TASK: Copy the stretch of entries below that opens with the line containing "You are a GUI" and closes with the line containing "pyautogui.click(x=220, y=366)", both lines included, keeping the requests and leaving out the pictures. In the answers, shift every coordinate up by 17, and give nothing beyond that stretch.

PROVIDED MATERIAL:
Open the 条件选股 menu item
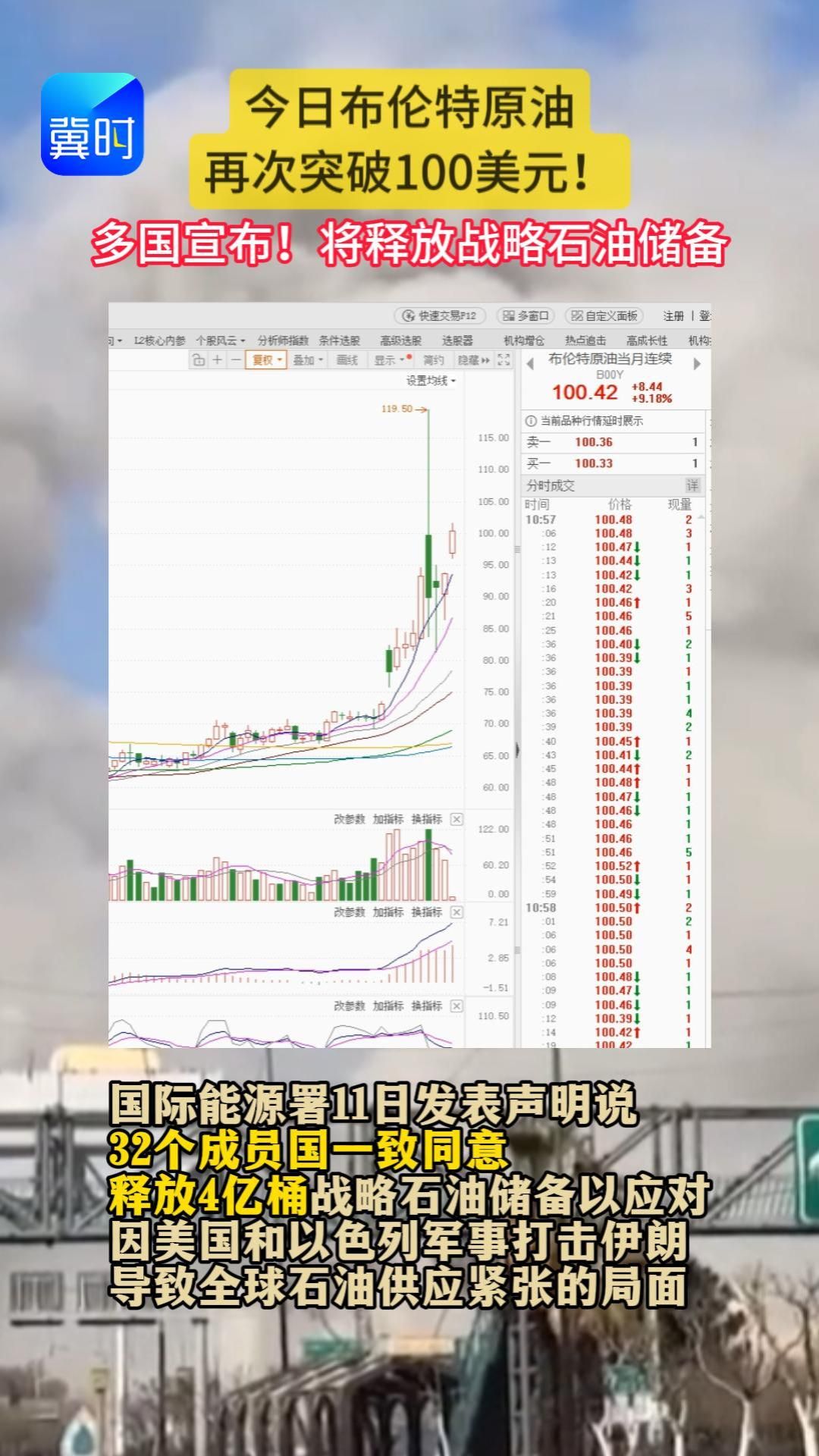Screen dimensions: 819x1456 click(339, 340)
---
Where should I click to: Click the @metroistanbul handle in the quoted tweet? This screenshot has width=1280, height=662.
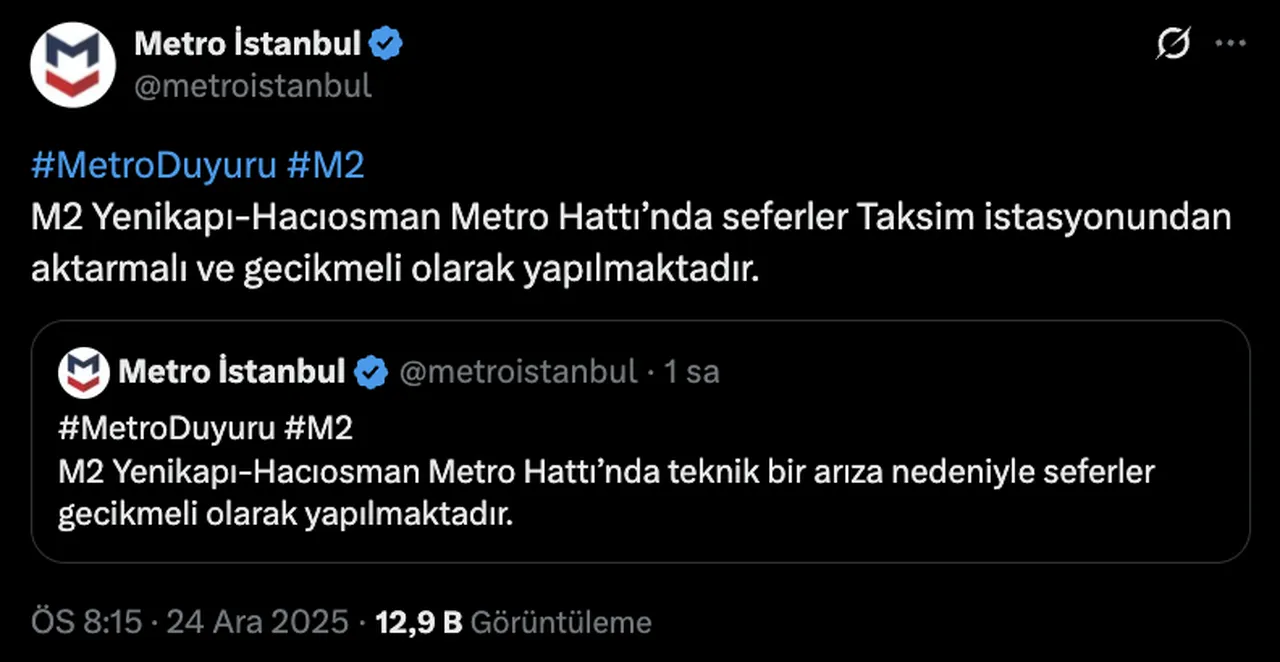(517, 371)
---
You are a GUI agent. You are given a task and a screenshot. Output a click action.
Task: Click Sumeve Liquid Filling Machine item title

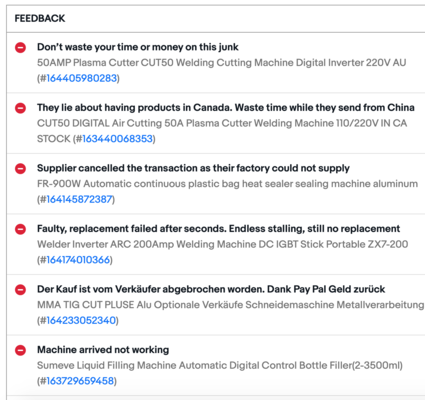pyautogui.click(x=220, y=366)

THE RESPONSE:
You are a GUI agent. You are given a task and a screenshot. Output a click action.
Task: Click Sumeve Liquid Filling Machine item title

pyautogui.click(x=237, y=383)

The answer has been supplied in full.